Clevelanders should get a kick out of the song Cleveland, which is a hilarious story of a suicidal male stripper returning to his hometown after a failed career, perhaps in some bigger town, like New York City, which is where Low Cut Connie are based in. Call it black humor, but as a Clevelander, I am proud. That’s a Weiner’s song, whose writing is generally humorous, ironic and cabaret, while Finnemore’s tunes are generally more melodious, no-frills rock’n’roll tunes about cars and girls.

Although the record was originally published as a CD in 2012, the vinyl release saw the light of day in 2013. That and the fact that I got a hold of the record only in December last year, qualifies it for consideration for one of the best albums in 2013. The outer groove of the record indicates that the vinyl master was done by Joe Lambert at JLM and the vinyl sound overall is pretty good. It is wide and spacious, although slightly heavy on high frequencies, but that’s just my taste. I fixed it with an easy adjustment on my equalizer. I am not sure what pressing plant was used, but that factory could pay more attention to the quality control – B side of my copy has a slight eccentricity and some wobble due to it.

The Fuzz (Munster)

The Trashed Romeos - Where Dreamers Never GoThings are very complicated this year. There are two excellent bands with the name of (The) Fuzz. Both are special projects from previously well established musicians. There is Fuzz (without “the”) from San Francisco lead by Ty Segall, a band that has captured attention of music fans all over the world. The other Fuzz is The Fuzz, they are from Memphis and they are lead by Harlan T. Bobo. You won’t hear that much about this band in fancy web portals though, except in this one.

Harlan T. Bobo is probably one of the strongest songwriters active today. His three solo albums recorded and published between 2003 to 2010 are masterpieces of rock writing with topics ranging from rejection, to love and settling down. In 2010 Harlan on his record Sucker, Harlan proclaimed Live is sweet and we left him happy in a family setting. But this year he’s back hilariously drunk and boyishly angry and he needed another alter ego and a band to pull it off.

In the press material and in on the record cover, we learn that The Fuzz is a brainchild of Harlan’s brother Hector Bobo, but songwriting credits and vocal delivery is unmistakably Harlan. What we find on this record is a great example of Memphis rock’n’roll in its most uncurbed state. It’s loud and distorted and fun. It’s music of a drunken circus band staggering down a road, which how once someone described Jim Dickinson’s music.
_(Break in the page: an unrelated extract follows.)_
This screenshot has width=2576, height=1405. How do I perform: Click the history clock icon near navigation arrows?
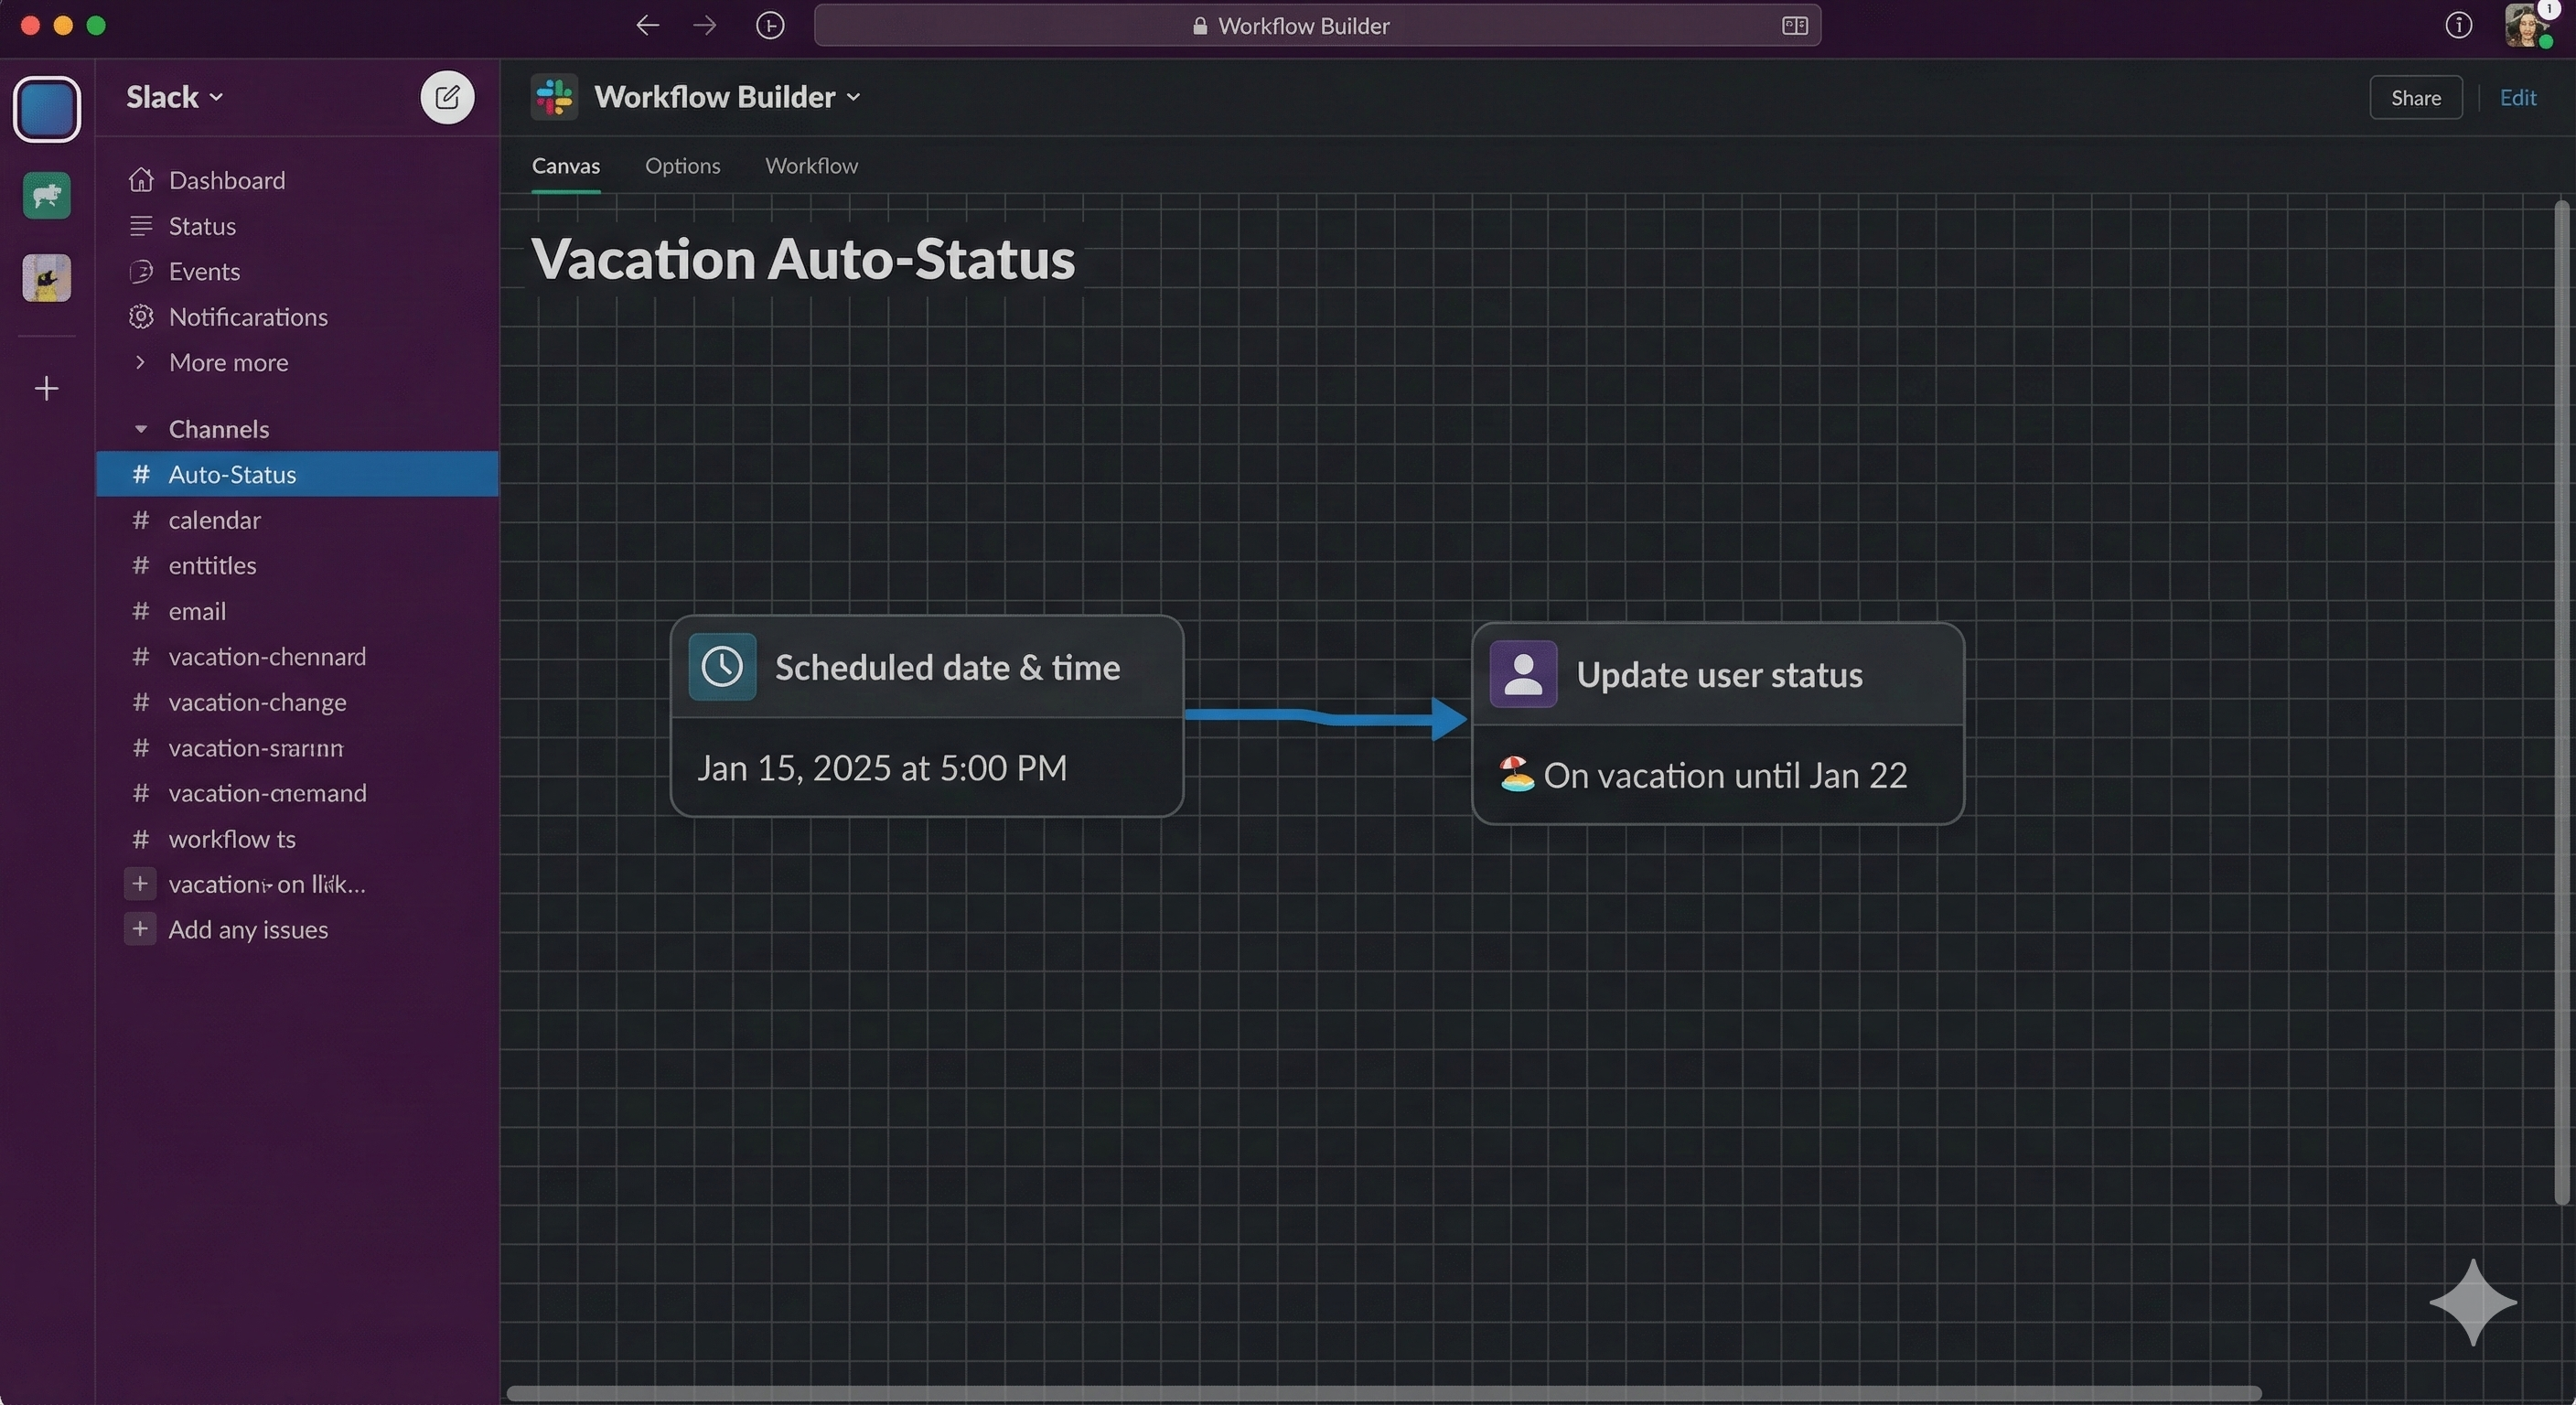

With masks and confused identities.

Besides Harlan T. Bobo, the record brings several other well known Memphis musicians, Steve Selvidge on bass and Doug Easley behind the studio knobs.

The record is sandwiched in between Air which irresistibly reminds me on Replacements’ Takin’ A Ride and When I Die which borrows a chant from Norwegian Wood. You will also hear a great tribute to Marc Bolan in Teen Rex. The musical ferocity is what will occupy your senses first, because it’s delivered overwhelmingly loud, but after you hear the record a couple of times, wise words of Harlan T. Bobo will make you rediscover this record again.

Few technical notes on the release. The record came out in Spain for Munster Records, so it is only available as an import in USA. The label on the cover says the the record is Made in Germany, but markings on the vinyl are more similar to the vinyls mastered and pressed in Russia. It’s a quality pressing considering that the record is so loud. I have a feeling that the vinyl is mastered from a digital mix, and it would probably sound better if it was mastered from an analog mix, if there is one around.